| MATERIAL |

* start *

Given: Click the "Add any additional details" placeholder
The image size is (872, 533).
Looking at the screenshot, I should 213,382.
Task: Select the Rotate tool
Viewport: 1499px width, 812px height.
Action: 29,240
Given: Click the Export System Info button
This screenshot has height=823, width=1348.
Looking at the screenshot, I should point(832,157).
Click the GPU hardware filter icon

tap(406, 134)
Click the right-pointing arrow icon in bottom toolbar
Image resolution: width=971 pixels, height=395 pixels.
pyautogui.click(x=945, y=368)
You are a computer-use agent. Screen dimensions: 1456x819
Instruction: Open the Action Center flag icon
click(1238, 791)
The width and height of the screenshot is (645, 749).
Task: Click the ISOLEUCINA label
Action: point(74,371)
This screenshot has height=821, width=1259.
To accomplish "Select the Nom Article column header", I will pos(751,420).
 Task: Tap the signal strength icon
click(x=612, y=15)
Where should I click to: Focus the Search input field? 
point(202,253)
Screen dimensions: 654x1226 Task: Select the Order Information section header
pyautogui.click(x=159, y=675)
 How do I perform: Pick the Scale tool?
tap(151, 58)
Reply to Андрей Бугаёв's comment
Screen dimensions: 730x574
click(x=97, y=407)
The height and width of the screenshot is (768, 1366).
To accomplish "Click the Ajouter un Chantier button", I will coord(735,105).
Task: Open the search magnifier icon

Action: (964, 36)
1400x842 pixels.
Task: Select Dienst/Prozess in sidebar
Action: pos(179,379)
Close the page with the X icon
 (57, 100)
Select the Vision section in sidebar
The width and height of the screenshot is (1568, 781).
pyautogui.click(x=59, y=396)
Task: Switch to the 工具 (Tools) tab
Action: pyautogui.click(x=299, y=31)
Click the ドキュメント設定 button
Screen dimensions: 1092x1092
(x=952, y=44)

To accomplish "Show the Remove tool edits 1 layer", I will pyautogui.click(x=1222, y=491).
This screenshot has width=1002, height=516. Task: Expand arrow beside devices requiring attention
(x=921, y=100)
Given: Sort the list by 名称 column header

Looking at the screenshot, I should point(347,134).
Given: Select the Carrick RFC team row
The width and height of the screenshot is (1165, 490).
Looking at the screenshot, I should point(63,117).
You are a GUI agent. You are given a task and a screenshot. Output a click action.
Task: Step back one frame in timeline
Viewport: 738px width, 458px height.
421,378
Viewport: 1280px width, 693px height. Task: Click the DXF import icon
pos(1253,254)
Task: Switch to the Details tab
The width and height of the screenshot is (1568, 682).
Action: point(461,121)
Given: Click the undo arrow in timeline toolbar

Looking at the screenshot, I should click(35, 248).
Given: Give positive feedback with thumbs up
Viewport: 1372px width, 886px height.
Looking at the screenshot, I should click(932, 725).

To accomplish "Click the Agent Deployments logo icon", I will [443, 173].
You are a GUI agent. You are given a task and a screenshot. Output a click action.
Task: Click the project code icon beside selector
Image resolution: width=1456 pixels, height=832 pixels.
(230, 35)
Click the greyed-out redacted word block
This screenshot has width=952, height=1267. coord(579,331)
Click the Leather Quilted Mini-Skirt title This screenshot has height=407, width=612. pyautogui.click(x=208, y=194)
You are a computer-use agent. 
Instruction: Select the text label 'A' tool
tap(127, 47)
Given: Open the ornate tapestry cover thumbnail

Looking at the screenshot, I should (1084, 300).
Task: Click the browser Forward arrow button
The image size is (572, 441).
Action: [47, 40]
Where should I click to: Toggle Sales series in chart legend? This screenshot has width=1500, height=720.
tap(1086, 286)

* end *

| TASK DIRECTIONS |
Can you turn all the rows above into a numbered list, leaving out the blank lines?

| FULL OUTPUT |
1. Given: Click the "Add any additional details" placeholder
2. The image size is (872, 533).
3. Looking at the screenshot, I should 213,382.
4. Task: Select the Rotate tool
5. Viewport: 1499px width, 812px height.
6. Action: 29,240
7. Given: Click the Export System Info button
8. This screenshot has height=823, width=1348.
9. Looking at the screenshot, I should point(832,157).
10. Click the GPU hardware filter icon
11. tap(406, 134)
12. Click the right-pointing arrow icon in bottom toolbar
13. Image resolution: width=971 pixels, height=395 pixels.
14. pyautogui.click(x=945, y=368)
15. You are a computer-use agent. Screen dimensions: 1456x819
16. Instruction: Open the Action Center flag icon
17. click(1238, 791)
18. The width and height of the screenshot is (645, 749).
19. Task: Click the ISOLEUCINA label
20. Action: point(74,371)
21. This screenshot has height=821, width=1259.
22. To accomplish "Select the Nom Article column header", I will pos(751,420).
23.  Task: Tap the signal strength icon
24. click(x=612, y=15)
25. Where should I click to: Focus the Search input field? 
26. point(202,253)
27. Screen dimensions: 654x1226 Task: Select the Order Information section header
28. pyautogui.click(x=159, y=675)
29.  How do I perform: Pick the Scale tool?
30. tap(151, 58)
31. Reply to Андрей Бугаёв's comment
32. Screen dimensions: 730x574
33. click(x=97, y=407)
34. The height and width of the screenshot is (768, 1366).
35. To accomplish "Click the Ajouter un Chantier button", I will coord(735,105).
36. Task: Open the search magnifier icon
37. Action: (964, 36)
38. 1400x842 pixels.
39. Task: Select Dienst/Prozess in sidebar
40. Action: pos(179,379)
41. Close the page with the X icon
42.  (57, 100)
43. Select the Vision section in sidebar
44. The width and height of the screenshot is (1568, 781).
45. pyautogui.click(x=59, y=396)
46. Task: Switch to the 工具 (Tools) tab
47. Action: pyautogui.click(x=299, y=31)
48. Click the ドキュメント設定 button
49. Screen dimensions: 1092x1092
50. (x=952, y=44)
51. To accomplish "Show the Remove tool edits 1 layer", I will pyautogui.click(x=1222, y=491).
52. This screenshot has width=1002, height=516. Task: Expand arrow beside devices requiring attention
53. (x=921, y=100)
54. Given: Sort the list by 名称 column header
55. Looking at the screenshot, I should point(347,134).
56. Given: Select the Carrick RFC team row
57. The width and height of the screenshot is (1165, 490).
58. Looking at the screenshot, I should point(63,117).
59. You are a GUI agent. You are given a task and a screenshot. Output a click action.
60. Task: Step back one frame in timeline
61. Viewport: 738px width, 458px height.
62. 421,378
63. Viewport: 1280px width, 693px height. Task: Click the DXF import icon
64. pos(1253,254)
65. Task: Switch to the Details tab
66. The width and height of the screenshot is (1568, 682).
67. Action: point(461,121)
68. Given: Click the undo arrow in timeline toolbar
69. Looking at the screenshot, I should click(35, 248).
70. Given: Give positive feedback with thumbs up
71. Viewport: 1372px width, 886px height.
72. Looking at the screenshot, I should click(932, 725).
73. To accomplish "Click the Agent Deployments logo icon", I will [443, 173].
74. You are a GUI agent. You are given a task and a screenshot. Output a click action.
75. Task: Click the project code icon beside selector
76. Image resolution: width=1456 pixels, height=832 pixels.
77. (230, 35)
78. Click the greyed-out redacted word block
79. This screenshot has width=952, height=1267. coord(579,331)
80. Click the Leather Quilted Mini-Skirt title This screenshot has height=407, width=612. pyautogui.click(x=208, y=194)
81. You are a computer-use agent. 
82. Instruction: Select the text label 'A' tool
83. tap(127, 47)
84. Given: Open the ornate tapestry cover thumbnail
85. Looking at the screenshot, I should (1084, 300).
86. Task: Click the browser Forward arrow button
87. The image size is (572, 441).
88. Action: [47, 40]
89. Where should I click to: Toggle Sales series in chart legend? This screenshot has width=1500, height=720.
90. tap(1086, 286)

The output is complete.